--- Textauszug ---

-*-

Eine Analyse von Jasper Steinlein, ARD-aktuell

Ein enthemmter Mob, bewaffnet und mit rechtsextremen Symbolen orniert, bricht ins Parlament ein, in dem gerade Abgeordnete den künftigen Präsidenten Joe Biden für sein Amt legitimieren - Szenen aus dem Kapitol in der US-Hauptstadt Washington, die zeigen, wie tief die Demokratie in Amerika in die Krise gesunken ist.

"Das Schlimmste ist, dass es Donald Trump gelungen ist, zumindest bei einer bestimmten Gruppe der Bevölkerung das Vertrauen in den demokratischen Prozess elementar zu erschüttern, geradezu zu vernichten", resümiert die Historikerin Britta Waldschmidt-Nelson, Professorin für Geschichte des europäisch-transatlantischen Kulturraums an der Universität Augsburg. "Wenn man sich überlegt, dass die US-amerikanische Republik ja eigentlich die erste der Welt war, in der es seit mehr als 200 Jahren eine Tradition des friedlichen Machtwechsels gab. Und das hat er jetzt zunichte gemacht."

-*-

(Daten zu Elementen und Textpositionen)
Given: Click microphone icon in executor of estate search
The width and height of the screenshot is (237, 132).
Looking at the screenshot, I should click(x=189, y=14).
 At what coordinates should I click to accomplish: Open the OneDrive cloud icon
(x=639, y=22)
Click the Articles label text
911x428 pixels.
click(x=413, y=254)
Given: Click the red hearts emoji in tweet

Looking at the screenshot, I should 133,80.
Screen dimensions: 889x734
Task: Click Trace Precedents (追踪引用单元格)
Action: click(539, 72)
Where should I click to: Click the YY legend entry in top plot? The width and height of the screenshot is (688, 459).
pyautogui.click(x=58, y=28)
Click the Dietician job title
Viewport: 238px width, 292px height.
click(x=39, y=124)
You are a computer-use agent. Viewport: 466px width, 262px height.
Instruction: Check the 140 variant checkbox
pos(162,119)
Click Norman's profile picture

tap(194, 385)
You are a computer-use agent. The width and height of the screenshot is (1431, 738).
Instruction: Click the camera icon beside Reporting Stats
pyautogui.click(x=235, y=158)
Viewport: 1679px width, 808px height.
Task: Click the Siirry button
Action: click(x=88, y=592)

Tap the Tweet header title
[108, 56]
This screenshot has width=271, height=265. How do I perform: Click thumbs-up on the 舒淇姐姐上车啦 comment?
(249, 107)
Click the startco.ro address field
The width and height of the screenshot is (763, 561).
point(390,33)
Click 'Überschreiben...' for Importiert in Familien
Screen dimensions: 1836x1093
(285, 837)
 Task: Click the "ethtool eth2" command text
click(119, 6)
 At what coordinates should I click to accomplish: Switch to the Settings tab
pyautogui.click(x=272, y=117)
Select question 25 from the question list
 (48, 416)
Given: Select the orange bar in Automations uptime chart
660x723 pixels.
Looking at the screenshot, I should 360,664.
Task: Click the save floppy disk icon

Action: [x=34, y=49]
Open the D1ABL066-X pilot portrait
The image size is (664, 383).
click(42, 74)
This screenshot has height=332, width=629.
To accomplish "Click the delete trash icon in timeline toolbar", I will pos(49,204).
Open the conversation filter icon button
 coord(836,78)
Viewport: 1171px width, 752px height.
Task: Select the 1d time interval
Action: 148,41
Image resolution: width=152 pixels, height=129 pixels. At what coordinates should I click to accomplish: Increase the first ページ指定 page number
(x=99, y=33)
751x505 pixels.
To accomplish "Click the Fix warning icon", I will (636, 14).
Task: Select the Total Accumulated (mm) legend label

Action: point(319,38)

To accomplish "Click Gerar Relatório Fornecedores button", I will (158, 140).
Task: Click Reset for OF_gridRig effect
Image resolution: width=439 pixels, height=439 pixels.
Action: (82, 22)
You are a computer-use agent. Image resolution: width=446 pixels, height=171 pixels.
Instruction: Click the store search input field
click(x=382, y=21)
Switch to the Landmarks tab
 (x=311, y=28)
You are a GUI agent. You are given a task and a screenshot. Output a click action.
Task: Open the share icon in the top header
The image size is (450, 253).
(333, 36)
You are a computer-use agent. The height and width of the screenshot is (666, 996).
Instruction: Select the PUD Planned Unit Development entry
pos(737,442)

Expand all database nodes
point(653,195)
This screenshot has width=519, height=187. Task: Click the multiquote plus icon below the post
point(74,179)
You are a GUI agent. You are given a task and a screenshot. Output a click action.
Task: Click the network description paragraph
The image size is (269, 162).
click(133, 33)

-*-

--- Aufgabenstellung 1 ---
Gib aus dem Textauszug den Abschnitt von „Eine Analyse von“ bis einschließlich „Krise gesunken ist.“ wortgetreu wieder.
--- Aufgabenstellung 2 ---
An welcher Universität ist die Historikerin Britta Waldschmidt-Nelson laut dem Textauszug Professorin?
Die Einträge spielen hierbei keine Rolle.

--- Antwort 1 ---
Eine Analyse von Jasper Steinlein, ARD-aktuell

Ein enthemmter Mob, bewaffnet und mit rechtsextremen Symbolen orniert, bricht ins Parlament ein, in dem gerade Abgeordnete den künftigen Präsidenten Joe Biden für sein Amt legitimieren - Szenen aus dem Kapitol in der US-Hauptstadt Washington, die zeigen, wie tief die Demokratie in Amerika in die Krise gesunken ist.

--- Antwort 2 ---
An der Universität Augsburg.